• [Short task]: Rewrite the records from the line with "Task: Click the Excellent" up to and including the line with "Action: click(1134, 443)", keeping every line and shifting each coordinate in the answers up by 36. Leave the pictures out.

• [Records for this exercise]:
#####

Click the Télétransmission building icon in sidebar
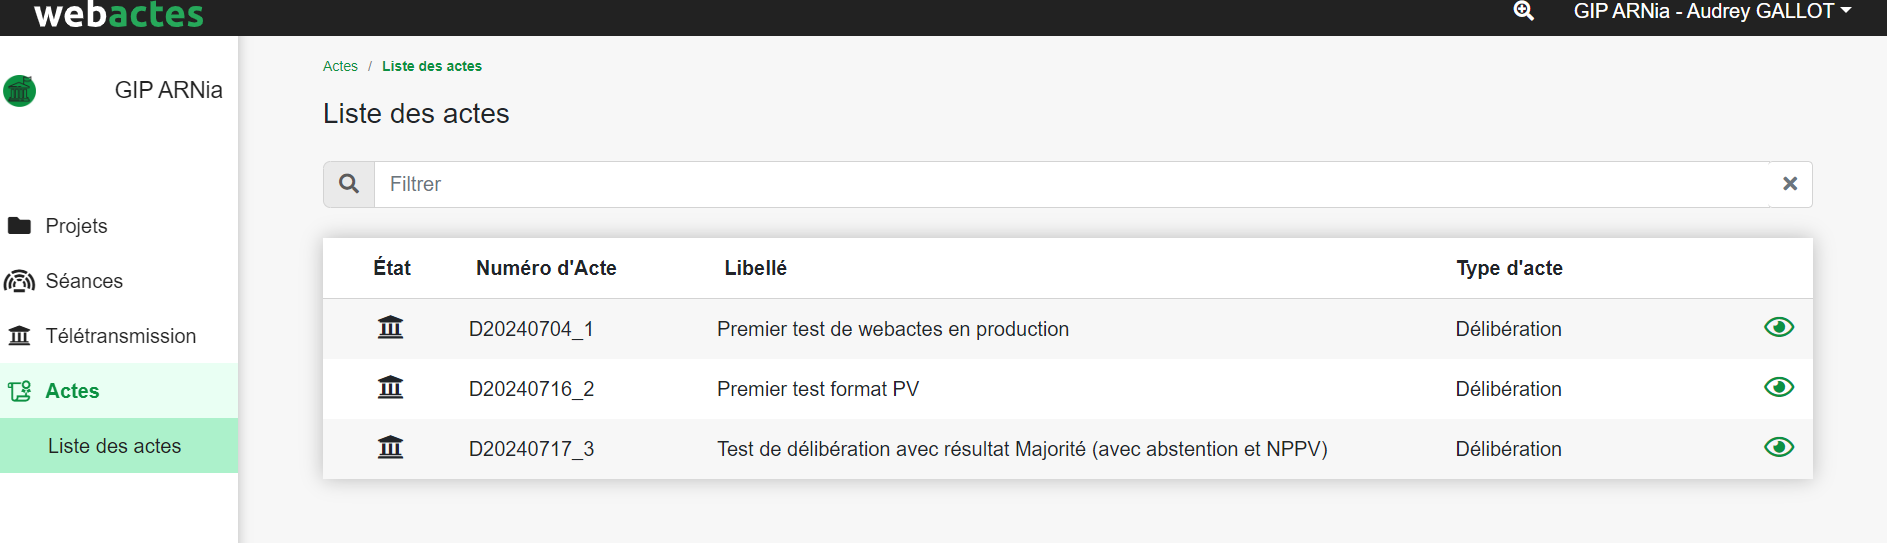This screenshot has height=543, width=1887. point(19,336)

#####

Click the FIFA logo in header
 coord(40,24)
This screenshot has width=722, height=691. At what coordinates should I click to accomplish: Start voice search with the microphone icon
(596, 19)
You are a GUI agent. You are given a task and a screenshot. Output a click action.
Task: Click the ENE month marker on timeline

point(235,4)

#####

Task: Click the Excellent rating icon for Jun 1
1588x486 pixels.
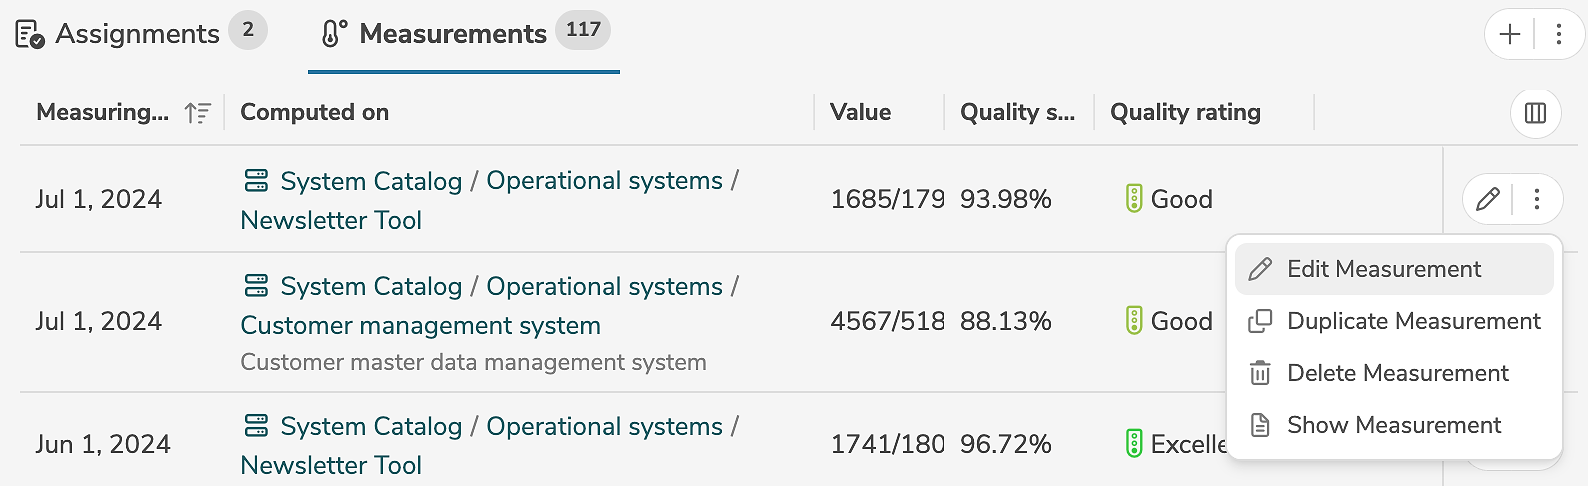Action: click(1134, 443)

#####

• [Result for this exercise]:
Task: Click the Excellent rating icon for Jun 1
1588x486 pixels.
Action: click(1170, 479)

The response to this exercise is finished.